Ekchian, who has lived in Glendale for 20 years, was born in Armenia and will head a district with students of Armenian descent making up 36% of its population in a city with 39% of its residents reflecting the same background.
“The decision to go to another school district after many years at the Los Angeles Unified School District was an important decision in my life, but I felt I was ready for it,” Ekchian said. “I wanted to serve my community, the community I lived in.”
She added, “The commitment I made during my interviews was I just wasn’t coming in as an applicant, I was coming in as a community member who was going to make a difference in our schools.”
Ekchian’s contract is for four years with a base annual salary of $310,000. Her last day as the Los Angeles Unified deputy superintendent will be June 14, and she’ll start with Glendale Unified on July 1.
Although Ekchian’s hire is historic, her ties were only a bonus and not the main reason behind her selection, said Jennifer Freemon, Glendale Unified’s school board president.
“Our absolute first priority was finding the best person for the position and finding somebody that had the wealth of experience, that had the understanding what student achievement really means — that it’s not just a test score, but the whole child — and really deeply understands that,” Freemon said.
Ekchian demonstrated her versatility at Los Angeles Unified, taking on many roles, including as human resources chief and chief labor negotiator.
She also just finished her educational doctoral degree at USC in leadership in urban settings.
Ekchian was joined at the Glendale Unified meeting on Tuesday by her son, her parents and her mother-in-law.
She signed her contract, along with the five board members after the unanimous vote, almost as a formality after the district sent out a press release Friday saying the hire was likely.

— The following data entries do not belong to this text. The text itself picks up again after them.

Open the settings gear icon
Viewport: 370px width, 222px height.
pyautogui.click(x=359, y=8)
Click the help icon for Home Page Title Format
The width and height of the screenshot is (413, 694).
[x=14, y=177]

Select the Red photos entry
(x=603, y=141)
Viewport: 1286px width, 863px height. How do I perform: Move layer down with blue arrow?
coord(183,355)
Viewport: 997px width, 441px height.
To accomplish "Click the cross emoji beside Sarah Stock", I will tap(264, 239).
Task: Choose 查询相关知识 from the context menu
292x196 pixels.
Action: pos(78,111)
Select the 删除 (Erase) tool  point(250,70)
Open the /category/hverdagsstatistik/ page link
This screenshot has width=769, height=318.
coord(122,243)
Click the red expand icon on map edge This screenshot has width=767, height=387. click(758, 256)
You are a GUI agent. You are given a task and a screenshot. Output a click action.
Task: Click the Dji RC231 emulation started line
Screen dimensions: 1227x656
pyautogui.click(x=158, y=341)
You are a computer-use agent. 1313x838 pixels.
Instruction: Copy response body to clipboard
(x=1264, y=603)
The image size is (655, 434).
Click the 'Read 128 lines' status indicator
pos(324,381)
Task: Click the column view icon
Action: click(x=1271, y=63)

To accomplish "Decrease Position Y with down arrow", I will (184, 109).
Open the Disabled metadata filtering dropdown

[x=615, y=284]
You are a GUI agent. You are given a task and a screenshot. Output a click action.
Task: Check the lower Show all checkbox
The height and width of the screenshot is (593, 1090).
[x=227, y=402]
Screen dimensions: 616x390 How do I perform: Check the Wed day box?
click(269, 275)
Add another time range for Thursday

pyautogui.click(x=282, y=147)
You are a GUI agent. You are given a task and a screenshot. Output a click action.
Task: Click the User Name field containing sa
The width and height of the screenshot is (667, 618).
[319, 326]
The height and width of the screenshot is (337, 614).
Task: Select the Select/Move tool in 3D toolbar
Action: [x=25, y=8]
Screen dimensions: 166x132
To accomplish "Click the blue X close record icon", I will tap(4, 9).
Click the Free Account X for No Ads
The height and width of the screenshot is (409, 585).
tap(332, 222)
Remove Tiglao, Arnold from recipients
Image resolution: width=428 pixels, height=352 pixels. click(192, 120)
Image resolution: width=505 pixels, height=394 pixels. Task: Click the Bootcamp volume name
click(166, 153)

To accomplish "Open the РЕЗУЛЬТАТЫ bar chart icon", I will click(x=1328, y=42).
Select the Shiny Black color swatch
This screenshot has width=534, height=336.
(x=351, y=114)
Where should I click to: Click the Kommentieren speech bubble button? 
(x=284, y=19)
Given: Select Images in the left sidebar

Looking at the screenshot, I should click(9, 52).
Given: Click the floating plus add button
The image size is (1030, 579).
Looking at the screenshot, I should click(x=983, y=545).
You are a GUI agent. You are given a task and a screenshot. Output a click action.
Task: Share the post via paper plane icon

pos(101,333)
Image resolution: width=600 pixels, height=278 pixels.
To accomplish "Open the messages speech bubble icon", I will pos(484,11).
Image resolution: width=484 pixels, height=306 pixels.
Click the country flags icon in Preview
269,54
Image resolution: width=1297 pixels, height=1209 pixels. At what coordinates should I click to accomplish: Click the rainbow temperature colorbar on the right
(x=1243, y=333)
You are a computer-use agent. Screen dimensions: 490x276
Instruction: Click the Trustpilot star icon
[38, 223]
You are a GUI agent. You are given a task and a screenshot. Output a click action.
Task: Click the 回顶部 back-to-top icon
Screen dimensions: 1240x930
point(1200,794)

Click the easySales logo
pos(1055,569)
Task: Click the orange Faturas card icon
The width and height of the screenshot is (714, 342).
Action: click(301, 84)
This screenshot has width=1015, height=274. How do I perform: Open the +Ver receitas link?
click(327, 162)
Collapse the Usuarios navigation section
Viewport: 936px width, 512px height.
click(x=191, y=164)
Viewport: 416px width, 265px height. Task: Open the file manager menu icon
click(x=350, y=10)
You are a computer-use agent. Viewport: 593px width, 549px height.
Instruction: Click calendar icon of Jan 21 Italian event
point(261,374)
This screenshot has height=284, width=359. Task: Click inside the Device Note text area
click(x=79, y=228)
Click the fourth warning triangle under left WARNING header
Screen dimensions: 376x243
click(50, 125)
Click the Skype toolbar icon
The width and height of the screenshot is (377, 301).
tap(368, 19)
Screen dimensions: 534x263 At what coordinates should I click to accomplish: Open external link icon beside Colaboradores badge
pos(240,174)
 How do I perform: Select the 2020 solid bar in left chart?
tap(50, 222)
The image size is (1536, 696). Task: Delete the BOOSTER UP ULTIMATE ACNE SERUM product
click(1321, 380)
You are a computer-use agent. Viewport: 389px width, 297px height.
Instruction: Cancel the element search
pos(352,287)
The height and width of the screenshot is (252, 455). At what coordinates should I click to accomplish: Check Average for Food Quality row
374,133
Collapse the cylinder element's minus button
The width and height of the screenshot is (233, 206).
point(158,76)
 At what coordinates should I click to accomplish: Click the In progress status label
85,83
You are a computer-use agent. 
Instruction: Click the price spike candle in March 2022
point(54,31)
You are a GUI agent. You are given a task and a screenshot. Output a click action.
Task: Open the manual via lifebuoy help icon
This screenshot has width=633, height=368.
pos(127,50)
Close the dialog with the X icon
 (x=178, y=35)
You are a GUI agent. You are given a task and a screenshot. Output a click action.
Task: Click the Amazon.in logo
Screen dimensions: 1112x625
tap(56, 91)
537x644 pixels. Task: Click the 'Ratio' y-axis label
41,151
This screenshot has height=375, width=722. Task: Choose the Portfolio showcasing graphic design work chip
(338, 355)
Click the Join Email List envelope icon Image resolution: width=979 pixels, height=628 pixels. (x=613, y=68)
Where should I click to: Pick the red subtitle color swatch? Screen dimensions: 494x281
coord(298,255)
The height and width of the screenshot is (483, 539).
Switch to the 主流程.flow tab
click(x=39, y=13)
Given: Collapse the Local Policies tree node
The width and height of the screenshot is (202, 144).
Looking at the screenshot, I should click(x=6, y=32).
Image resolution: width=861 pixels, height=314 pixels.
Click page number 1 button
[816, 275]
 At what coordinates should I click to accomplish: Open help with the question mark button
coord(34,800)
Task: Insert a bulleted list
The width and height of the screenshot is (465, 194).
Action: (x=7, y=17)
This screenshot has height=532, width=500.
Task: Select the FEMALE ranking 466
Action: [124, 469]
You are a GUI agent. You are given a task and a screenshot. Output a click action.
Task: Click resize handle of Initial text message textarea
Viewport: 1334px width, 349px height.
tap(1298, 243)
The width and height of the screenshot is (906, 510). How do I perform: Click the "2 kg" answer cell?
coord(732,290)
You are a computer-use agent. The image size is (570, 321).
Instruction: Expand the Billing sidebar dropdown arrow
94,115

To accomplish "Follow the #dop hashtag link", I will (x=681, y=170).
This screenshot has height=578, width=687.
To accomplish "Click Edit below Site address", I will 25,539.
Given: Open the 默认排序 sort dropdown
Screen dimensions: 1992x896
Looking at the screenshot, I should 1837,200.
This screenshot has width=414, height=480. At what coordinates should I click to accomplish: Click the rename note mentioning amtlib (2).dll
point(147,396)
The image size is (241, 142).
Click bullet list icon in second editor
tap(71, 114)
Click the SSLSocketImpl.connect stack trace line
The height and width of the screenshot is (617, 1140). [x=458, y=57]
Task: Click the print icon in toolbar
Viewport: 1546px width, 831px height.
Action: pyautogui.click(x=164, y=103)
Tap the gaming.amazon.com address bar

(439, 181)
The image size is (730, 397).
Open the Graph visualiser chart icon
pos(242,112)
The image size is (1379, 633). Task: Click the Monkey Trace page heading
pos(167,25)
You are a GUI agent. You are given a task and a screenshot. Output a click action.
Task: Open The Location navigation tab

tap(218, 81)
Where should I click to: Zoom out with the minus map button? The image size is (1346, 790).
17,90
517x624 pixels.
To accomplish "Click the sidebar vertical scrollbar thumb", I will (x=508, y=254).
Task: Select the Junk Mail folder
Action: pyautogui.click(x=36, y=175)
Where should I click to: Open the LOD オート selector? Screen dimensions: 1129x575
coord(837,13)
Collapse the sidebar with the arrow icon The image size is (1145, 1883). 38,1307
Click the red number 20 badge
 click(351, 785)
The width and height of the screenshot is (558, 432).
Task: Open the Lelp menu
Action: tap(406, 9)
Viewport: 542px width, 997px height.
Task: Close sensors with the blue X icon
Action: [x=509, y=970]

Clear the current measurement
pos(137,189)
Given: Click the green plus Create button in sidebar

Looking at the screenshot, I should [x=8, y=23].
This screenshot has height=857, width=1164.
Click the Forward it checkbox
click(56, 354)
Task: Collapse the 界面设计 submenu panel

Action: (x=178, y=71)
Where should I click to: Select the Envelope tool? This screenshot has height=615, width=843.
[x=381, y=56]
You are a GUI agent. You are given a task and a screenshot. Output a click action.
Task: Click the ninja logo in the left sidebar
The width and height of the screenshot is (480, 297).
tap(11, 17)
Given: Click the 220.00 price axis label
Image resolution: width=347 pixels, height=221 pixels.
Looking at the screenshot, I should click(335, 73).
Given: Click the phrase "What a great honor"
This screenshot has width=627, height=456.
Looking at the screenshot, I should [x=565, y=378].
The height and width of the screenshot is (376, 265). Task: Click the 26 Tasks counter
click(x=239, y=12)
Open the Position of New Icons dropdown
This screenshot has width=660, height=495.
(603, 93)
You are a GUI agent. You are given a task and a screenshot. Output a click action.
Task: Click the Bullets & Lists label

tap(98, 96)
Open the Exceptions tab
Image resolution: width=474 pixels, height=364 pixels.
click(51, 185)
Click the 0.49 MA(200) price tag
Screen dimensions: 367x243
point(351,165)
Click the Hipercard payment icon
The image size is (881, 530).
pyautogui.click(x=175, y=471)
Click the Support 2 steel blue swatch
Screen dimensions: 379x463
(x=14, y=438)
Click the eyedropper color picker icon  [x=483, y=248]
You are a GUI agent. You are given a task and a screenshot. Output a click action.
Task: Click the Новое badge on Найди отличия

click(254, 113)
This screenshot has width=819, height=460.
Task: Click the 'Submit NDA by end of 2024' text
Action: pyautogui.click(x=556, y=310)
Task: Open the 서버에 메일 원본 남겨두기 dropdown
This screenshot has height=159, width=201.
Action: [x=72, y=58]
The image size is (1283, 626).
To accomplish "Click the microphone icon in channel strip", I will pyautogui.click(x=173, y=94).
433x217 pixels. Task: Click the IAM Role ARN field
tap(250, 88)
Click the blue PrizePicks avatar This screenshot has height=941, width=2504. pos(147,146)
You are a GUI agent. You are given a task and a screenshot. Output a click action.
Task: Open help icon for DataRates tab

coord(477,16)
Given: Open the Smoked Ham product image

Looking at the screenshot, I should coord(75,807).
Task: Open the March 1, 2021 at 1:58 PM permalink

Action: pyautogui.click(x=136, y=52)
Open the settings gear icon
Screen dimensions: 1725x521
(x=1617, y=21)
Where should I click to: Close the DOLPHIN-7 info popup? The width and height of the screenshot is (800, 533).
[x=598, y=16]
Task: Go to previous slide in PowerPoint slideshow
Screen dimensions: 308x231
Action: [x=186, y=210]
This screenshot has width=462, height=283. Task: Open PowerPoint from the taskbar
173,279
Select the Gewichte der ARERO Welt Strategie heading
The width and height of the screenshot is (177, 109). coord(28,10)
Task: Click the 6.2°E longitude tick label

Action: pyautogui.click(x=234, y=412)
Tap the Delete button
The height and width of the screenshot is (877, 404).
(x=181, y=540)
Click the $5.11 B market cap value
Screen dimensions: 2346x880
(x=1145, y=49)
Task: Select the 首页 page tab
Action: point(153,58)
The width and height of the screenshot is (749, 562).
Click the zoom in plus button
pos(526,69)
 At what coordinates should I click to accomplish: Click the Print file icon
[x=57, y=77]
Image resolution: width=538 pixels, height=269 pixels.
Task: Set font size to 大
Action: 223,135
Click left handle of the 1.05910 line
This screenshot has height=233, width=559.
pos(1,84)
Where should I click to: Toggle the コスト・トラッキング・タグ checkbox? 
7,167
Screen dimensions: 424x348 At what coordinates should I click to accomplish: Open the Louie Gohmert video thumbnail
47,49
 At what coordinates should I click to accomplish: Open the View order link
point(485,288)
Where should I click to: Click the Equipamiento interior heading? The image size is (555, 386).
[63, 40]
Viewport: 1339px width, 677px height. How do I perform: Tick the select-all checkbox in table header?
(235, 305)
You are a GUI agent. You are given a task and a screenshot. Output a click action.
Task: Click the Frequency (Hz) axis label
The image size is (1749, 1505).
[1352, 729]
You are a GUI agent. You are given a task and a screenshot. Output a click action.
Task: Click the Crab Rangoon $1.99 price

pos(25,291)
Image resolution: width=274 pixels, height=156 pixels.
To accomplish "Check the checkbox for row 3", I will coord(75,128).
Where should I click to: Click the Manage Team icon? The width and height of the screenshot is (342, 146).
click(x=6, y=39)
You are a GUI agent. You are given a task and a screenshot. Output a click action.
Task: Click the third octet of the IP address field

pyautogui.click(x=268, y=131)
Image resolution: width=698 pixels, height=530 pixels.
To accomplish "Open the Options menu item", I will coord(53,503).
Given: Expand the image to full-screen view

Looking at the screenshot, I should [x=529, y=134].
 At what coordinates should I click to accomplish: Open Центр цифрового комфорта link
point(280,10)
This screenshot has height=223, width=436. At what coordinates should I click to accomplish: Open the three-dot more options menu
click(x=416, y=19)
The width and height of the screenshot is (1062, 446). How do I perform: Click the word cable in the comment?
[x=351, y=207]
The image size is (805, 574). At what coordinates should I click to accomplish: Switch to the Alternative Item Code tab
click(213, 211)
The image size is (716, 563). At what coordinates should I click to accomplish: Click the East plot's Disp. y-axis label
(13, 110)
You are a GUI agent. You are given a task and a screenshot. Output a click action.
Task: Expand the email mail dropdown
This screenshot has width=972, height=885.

Ekchian is the 18th superintendent in the district’s history and replaces Winfred B. Roberson, who was voted out of office by a 3-2 vote on Jan. 29.
Kelly King, who has been serving as the district’s interim superintendent, will return to her position as assistant superintendent of education services.
“I, for one, know the role of the interim superintendent,” Ekchian said to King during the meeting. “So, I’m very familiar with it, and I do not underestimate the amount of time and energy it has taken for you to continue to do this work.”
Ekchian once served as Los Angeles Unified’s interim superintendent in 2018 before former Los Angeles Times publisher Austin Beutner was hired for the position.
“Dr. Ekchian has served Los Angeles Unified for more than 30 years as an educator, administrator, innovator and leader,” Beutner said in a statement Tuesday. “She has been a terrific partner with me in our work. The Glendale Unified School District is lucky to have her.”
The meeting on Tuesday was part signing ceremony, but also part meet-and-greet because representatives from the Glendale Teachers Assn., Glendale Schools Management Assn. and Glendale Council PTA were there to introduce themselves to the new superintendent.
Alicia Harris, president of the teachers’ association, presented Ekchian with a red association shirt, while the management association president and Glenoaks Elementary principal, Daniel Di Mundo, gave her a pin.
Ekchian’s hire completes a quick search process handled by firm Hazard, Young, Attea & Associates, which received a search contract with a $29,650 bid on Feb. 19 to find Glendale’s next superintendent.
“When we were going through the interviews as [board member Shant] Sahakian said, we had amazing, amazing candidates,” board vice president Armina Gharpetian said. “It was difficult for us to choose, but after meeting you and going through your interview, I was confident that you will be the great choice for GUSD.”